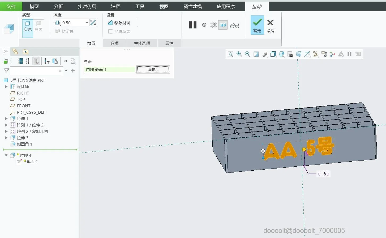The width and height of the screenshot is (386, 238).
Task: Enable the 移除材料 remove material option
Action: (x=119, y=23)
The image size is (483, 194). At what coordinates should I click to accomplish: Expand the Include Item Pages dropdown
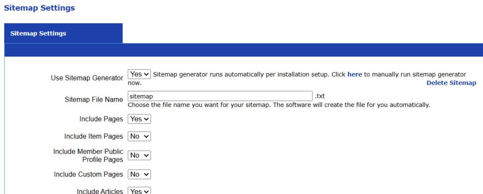(139, 136)
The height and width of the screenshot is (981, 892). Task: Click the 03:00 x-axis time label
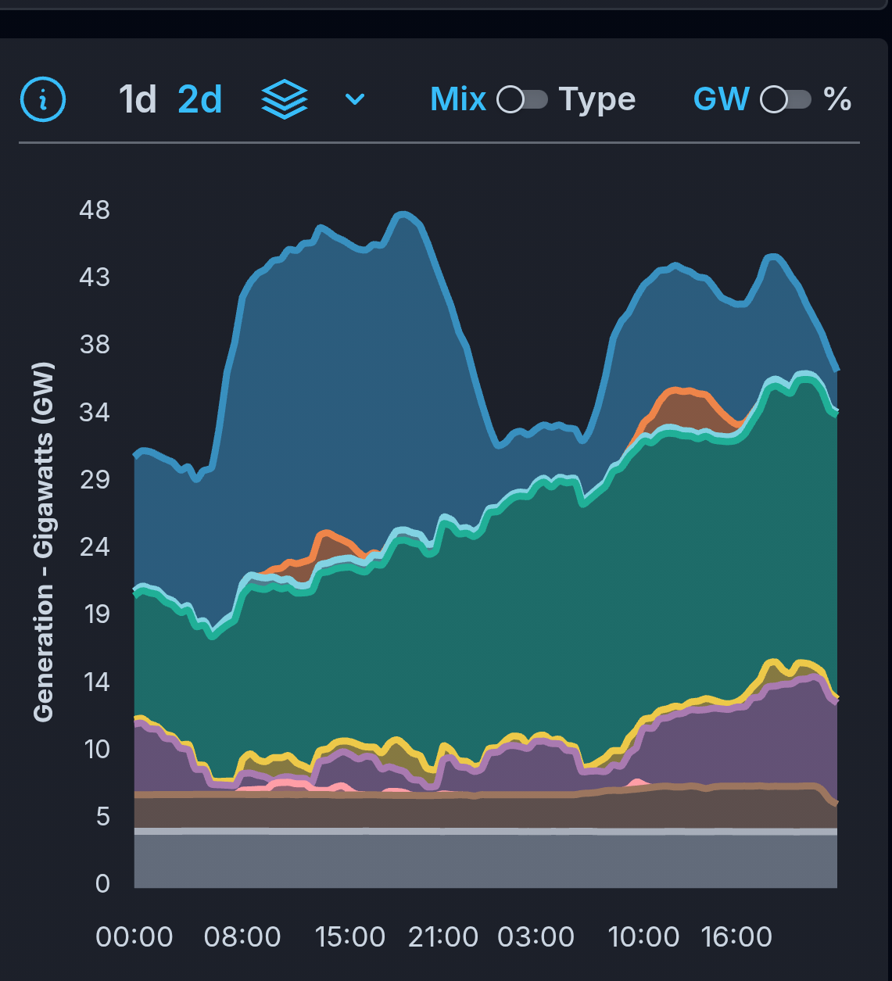(536, 936)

● ● ● ●

# Task instructions:
For this exercise, set down exactly the lines that run from the line holding "The height and" to the last line of the records above; include both end lines and omit pictures.

# Output below:
The height and width of the screenshot is (981, 892). Task: Click the 03:00 x-axis time label
(536, 936)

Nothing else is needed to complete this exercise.